ArmInfo. While positively assessing the visit of US Vice President J.D. Vance, the deliberate distortion of his speech and the creation of unfounded expectations in Armenian society are unacceptable. Legal expert Gohar Meloyan wrote this on her Facebook page, reacting to the Vice President's statement following talks with Armenian Prime Minister Nikol Pashinyan about proposed investments of approximately $9 billion.
Meloyan noted that this statement created the impression that the funds in question would be invested directly in Armenia, while Vance's remarks were quite different.
"The US Vice President noted that the path is being paved for American and Armenian companies to conclude agreements on civilian nuclear projects, which entails up to $5 billion in US exports, as well as $4 billion in long-term support through contracts," Meloyan recalled. Thus, as the legal expert explained, the US Vice President was speaking about $9 billion in economic activity to be carried out in the US, not investments in Armenia. She also noted the lack of indication of who would pay for up to $5 billion in US exports and $4 billion in support, and how.
"It is obvious that the Armenian government is unable to pay such sums: the country simply does not have such funds and will not have them in the coming years.

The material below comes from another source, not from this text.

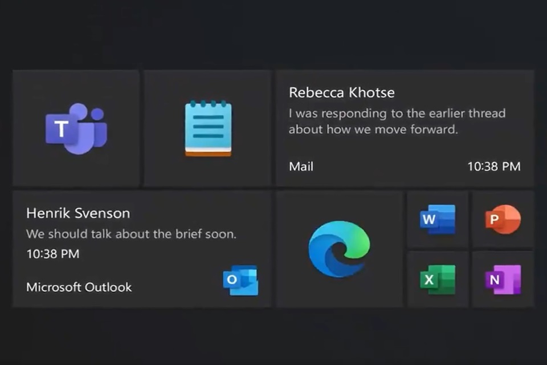Click the Mail app label
The image size is (547, 365).
pyautogui.click(x=301, y=167)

It is also obvious that the US government will not pay for exports originating from its territory. Therefore, while positively assessing the US Vice President's visit, it is unacceptable to deliberately distort his speech and create unfounded expectations in Armenian society," Meloyan concluded. As a reminder, on February 9, following talks with Armenian Prime Minister Nikol Pashinyan in Yerevan, US Vice President J.D. Vance announced at a press conference that Armenia and the US had completed negotiations on the "123" agreement in the field of civil nuclear energy, with investments of approximately $9 billion expected. He explained that the initial investment would be $5 billion, with a second phase expected to include an additional $4 billion.